The Barnes Firm

How A Concussion Changed Sports

How A Concussion Changed Sports

SAN FRANCISCO – Brain injuries, like most injuries, are a part of life. They occur in daily accidents like car crashes and common falls but sports have thrust the word ‘concussion’ into the daily conversation.

Recent advancements in technology and studies of former athletes are highlighting just how devastating concussions can be to a person’s overall health and life expectancy. The bottom line is, what we’re learning today will change sports forever – and possibly the way brain injuries are viewed in any type of accident.

A Bay Area brain injury attorney at The Barnes Firm says changes have already begun to take shape – in just about every aspect of the injury.

“Just ten years ago, athletes were commonly told to ‘walk it off’ or that they just ‘got the wind knocked out’ of them,” Landon Vivia, a Bay Area brain injury attorney said. “Today, concussions are taken very seriously – both on and off the field.”

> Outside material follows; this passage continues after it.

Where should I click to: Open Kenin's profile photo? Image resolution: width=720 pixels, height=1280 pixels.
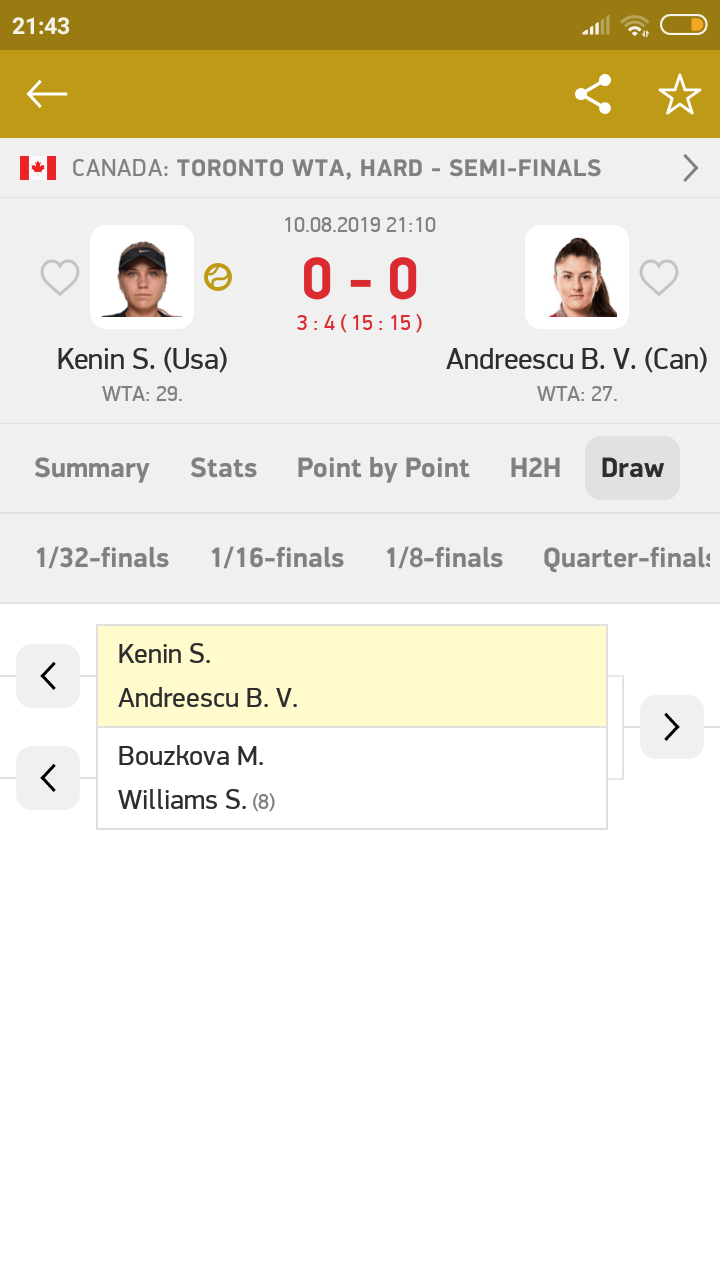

Currently, lawmakers are honing their policies on sports. Most states have recently passed laws which mandate some sort of ‘concussion protocol’ for high school sports. However, many of these laws are loosely enforced and safety advocates argue that they don’t do enough to protect people from these debilitating injuries.

Each year, several students die from sports-related injuries – and they usually involve brain injuries.

“Our biggest concern about concussions is that they aren’t just happening on the football field,” Vivian said. “The majority of these injuries are occurring in every day accidents but many people don’t know enough about them and they decide to avoid the doctor when they really should be under the same concussion protocols as athletes.”

Money, as usual, is a sticking-point when it comes to recovering from a concussion. Many public schools face strict budget constraints and cannot afford new books, so there’s little room for more expensive upgrades in sports equipment or head protection.

The good news is that other countries have found ways to protect students.

Unlike the United States, each sport has individually tackled the concussion issue on their own in Scotland, issuing protocols and guidelines aimed to protect amateur athletes – even removing them from the game at the first suspicion of the injury.

“It took huge and expensive class-action lawsuits for some American sports to simply admit that concussions exist,” Vivian said. “And many other sports still haven’t put together quality guidelines for student athletes.”

U.S. Soccer just recently developed concussion protocols and installed new safety rules – including a ban on ‘heading’ for children under the age of 13.

The protocols and rule changes only came after 15 months of litigation.

“Unfortunately, it can sometimes take a hard-fought and emotional lawsuit to spark changes,” Vivian said.

And these changes are slowly making their way into state and federal policies. As we continue to learn about the effects of concussions, it becomes more apparent that sports leagues, policymakers, parents, and doctors must get on the same page to preserve the health, safety and well-being of Americans – not just athletes or students – but all of those who have suffered a brain injury.